Ia menegaskan, penataan maupun pembangunan ikon daerah tidak semata-mata berorientasi pada bentuk fisik, tetapi harus memiliki nilai dan makna yang kuat. Oleh karena itu, kata dia, setiap rencana penataan akan dibahas dan dipertimbangkan secara matang agar tidak dilakukan secara terburu-buru.

“Jangan dibesarkanlah. Semua juga kan untuk keindahan Kuningan dan harus mengandung makna. Bukan berarti dibangun dalam waktu sekejap,” katanya.

Terkait keberadaan Tugu Bola Dunia yang sebelumnya menjadi sorotan, Dian menjelaskan bahwa ikon tersebut merupakan bagian dari pembangunan yang berkaitan dengan dukungan CSR Bank Jabar.

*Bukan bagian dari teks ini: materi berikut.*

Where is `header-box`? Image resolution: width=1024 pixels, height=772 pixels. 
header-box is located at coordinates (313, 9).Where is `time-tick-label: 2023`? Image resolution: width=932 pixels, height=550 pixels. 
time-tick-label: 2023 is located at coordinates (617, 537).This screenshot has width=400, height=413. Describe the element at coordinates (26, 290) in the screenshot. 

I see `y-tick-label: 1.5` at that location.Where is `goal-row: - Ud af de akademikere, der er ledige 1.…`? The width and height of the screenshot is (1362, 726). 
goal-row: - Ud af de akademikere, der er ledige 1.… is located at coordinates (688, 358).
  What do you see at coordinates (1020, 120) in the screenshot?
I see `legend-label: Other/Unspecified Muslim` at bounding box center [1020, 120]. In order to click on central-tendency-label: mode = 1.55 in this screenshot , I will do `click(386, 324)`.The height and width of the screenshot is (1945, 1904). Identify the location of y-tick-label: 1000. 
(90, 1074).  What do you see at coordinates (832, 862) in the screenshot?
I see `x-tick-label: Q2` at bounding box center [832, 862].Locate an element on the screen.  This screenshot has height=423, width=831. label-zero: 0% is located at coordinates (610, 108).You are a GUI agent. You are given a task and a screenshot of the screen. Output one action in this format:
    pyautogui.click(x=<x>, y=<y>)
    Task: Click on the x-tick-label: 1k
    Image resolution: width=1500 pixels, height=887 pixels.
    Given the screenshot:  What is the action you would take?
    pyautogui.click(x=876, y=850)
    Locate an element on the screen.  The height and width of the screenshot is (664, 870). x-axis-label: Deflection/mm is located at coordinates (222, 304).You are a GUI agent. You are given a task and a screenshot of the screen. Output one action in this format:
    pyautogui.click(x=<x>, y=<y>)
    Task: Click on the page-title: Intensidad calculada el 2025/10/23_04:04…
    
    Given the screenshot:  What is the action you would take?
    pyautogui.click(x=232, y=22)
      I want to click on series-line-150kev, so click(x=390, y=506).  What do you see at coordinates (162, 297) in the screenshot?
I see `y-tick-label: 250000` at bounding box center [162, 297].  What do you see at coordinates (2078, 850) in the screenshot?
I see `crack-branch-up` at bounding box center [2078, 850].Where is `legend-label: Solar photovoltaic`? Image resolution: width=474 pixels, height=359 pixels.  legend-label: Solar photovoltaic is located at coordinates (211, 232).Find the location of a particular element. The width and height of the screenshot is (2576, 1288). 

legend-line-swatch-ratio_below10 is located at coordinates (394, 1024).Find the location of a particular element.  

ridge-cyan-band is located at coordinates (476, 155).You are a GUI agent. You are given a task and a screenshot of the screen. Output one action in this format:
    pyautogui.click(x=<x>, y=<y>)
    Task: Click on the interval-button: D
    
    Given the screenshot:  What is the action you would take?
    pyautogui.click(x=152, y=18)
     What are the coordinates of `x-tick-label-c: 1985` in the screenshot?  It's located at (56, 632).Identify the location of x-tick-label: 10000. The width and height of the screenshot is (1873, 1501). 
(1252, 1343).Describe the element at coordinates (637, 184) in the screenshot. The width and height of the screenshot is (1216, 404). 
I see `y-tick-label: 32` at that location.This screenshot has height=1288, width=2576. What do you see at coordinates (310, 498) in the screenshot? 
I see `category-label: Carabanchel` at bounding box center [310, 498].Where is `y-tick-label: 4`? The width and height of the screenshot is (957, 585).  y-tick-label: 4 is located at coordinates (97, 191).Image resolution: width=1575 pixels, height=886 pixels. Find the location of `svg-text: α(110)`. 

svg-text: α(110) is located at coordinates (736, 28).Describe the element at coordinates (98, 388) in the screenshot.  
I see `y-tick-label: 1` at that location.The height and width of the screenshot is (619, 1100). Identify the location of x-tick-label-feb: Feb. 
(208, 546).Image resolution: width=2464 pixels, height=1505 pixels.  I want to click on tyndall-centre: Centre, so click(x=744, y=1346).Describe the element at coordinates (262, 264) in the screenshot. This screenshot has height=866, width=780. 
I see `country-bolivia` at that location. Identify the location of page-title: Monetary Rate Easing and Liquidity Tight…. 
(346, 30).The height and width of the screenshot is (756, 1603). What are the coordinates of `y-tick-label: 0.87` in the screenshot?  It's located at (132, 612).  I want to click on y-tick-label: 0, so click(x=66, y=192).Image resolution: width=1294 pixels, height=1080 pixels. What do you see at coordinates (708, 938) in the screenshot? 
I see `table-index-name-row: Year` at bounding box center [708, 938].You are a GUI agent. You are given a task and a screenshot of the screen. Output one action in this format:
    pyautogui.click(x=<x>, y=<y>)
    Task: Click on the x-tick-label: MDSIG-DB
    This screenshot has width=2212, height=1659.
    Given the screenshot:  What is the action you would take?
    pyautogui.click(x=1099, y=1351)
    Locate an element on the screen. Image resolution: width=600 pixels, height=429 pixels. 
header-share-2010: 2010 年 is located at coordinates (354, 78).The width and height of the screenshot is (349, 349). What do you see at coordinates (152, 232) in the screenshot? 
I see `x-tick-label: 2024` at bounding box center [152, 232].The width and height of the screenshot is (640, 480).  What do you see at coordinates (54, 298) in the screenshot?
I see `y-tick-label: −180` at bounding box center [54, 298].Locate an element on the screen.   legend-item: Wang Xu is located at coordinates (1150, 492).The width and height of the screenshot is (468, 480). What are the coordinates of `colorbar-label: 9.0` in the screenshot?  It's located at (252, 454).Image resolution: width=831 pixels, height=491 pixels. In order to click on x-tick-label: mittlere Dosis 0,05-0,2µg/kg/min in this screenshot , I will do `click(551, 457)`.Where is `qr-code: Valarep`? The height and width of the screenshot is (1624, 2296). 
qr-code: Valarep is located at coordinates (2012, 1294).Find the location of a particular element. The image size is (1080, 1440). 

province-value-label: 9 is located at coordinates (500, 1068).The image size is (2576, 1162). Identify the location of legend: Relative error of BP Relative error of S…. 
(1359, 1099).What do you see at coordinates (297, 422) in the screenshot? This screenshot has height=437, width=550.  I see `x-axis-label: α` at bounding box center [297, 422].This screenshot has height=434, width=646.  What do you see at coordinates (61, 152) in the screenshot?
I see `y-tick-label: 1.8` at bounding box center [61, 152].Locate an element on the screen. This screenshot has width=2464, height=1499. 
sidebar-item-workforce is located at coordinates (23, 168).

Pemerintah daerah, kata dia, akan tetap melakukan koordinasi dalam proses penataan kawasan.

Selain itu, muncul pula sejumlah usulan ikon lain, termasuk Kesemek hingga figur tokoh tertentu yang dianggap memiliki keterkaitan dengan Kuningan. Menurut Dian, seluruh gagasan tersebut masih menjadi bahan pembahasan dan dapat dikaji untuk memperkuat identitas daerah.

Di sisi lain, Dian juga menyinggung kondisi sejumlah ikon dan kawasan yang saat ini membutuhkan penataan. Ia mencontohkan kawasan pertigaan menuju Kuningan Islamic Center (KIC) yang dinilai kurang terawat.

“Kuda yang di mana? Kan penataan. Kita sekalian kemarin sudah lihat. Masa berantakan, kan ya sudah tidak terawat. Kita sekalian saja pengecatan dan sebagainya,” ungkapnya.

Ia menambahkan, pemerintah daerah juga tengah menyiapkan program perbaikan infrastruktur jalan secara serentak. Mulai akhir Agustus hingga September 2026, perbaikan akan dilakukan di puluhan ruas jalan secara bertahap.

Pihaknya pun menyampaikan kabar adanya bantuan dari Pemerintah Provinsi Jawa Barat untuk penanganan ruas jalan yang selama ini banyak dikeluhkan masyarakat, termasuk jalur Dewi Sartika hingga Lebakwangi dan jalur Kaduela.

“Alhamdulillah, Pak Gubernur memberikan bantuan untuk perbaikan jalan dari yang kita tunggu-tunggu, Dewi Sartika sampai Lebakwangi yang sekarang banyak dikeluhkan oleh masyarakat,” tuturnya.

Dian berharap masyarakat dapat bersabar karena perbaikan infrastruktur membutuhkan proses dan akan dilakukan secara bertahap. Ia juga meminta dukungan serta doa agar berbagai program penataan dan pembangunan di Kabupaten Kuningan dapat berjalan dengan baik.